# [Work required]
What lines below include the word "will"? Copy each one.

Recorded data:
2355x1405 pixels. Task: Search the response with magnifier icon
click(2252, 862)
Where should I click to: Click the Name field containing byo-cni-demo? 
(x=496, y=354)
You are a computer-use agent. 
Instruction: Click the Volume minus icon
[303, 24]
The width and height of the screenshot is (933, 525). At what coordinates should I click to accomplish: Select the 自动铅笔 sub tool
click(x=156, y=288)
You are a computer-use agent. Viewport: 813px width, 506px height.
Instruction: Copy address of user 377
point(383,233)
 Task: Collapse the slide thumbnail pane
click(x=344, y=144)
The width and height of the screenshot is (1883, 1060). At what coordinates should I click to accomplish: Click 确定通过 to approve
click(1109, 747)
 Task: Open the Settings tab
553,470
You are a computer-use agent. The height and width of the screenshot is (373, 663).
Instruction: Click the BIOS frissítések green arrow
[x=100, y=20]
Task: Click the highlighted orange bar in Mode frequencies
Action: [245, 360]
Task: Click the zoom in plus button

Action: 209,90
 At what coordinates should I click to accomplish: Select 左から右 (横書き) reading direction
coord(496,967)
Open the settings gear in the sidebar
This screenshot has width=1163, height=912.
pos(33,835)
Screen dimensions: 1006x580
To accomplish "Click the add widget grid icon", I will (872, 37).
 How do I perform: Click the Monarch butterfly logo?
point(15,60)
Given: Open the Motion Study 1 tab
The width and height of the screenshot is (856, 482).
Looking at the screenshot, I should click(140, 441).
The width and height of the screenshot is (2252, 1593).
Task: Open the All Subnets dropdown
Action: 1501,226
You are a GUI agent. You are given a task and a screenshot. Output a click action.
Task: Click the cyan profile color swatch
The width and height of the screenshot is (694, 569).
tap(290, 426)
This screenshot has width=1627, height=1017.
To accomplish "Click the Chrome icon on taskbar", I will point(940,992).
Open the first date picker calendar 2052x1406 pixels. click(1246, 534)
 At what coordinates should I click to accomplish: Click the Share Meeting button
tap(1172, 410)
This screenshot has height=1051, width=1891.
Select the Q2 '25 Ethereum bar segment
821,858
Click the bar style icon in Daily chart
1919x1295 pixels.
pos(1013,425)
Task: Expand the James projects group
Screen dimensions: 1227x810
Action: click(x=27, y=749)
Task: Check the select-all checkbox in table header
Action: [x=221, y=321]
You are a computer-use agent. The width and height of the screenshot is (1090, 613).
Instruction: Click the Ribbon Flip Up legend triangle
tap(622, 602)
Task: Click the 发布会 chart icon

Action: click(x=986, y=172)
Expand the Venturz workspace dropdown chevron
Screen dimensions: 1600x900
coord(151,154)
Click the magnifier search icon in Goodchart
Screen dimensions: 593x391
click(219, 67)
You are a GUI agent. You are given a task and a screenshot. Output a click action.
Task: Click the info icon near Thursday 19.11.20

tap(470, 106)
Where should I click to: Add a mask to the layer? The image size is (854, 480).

# [Output of the exercise]
To accomplish "Click the add widget grid icon", I will (872, 37).
To accomplish "Click the Chrome icon on taskbar", I will point(940,992).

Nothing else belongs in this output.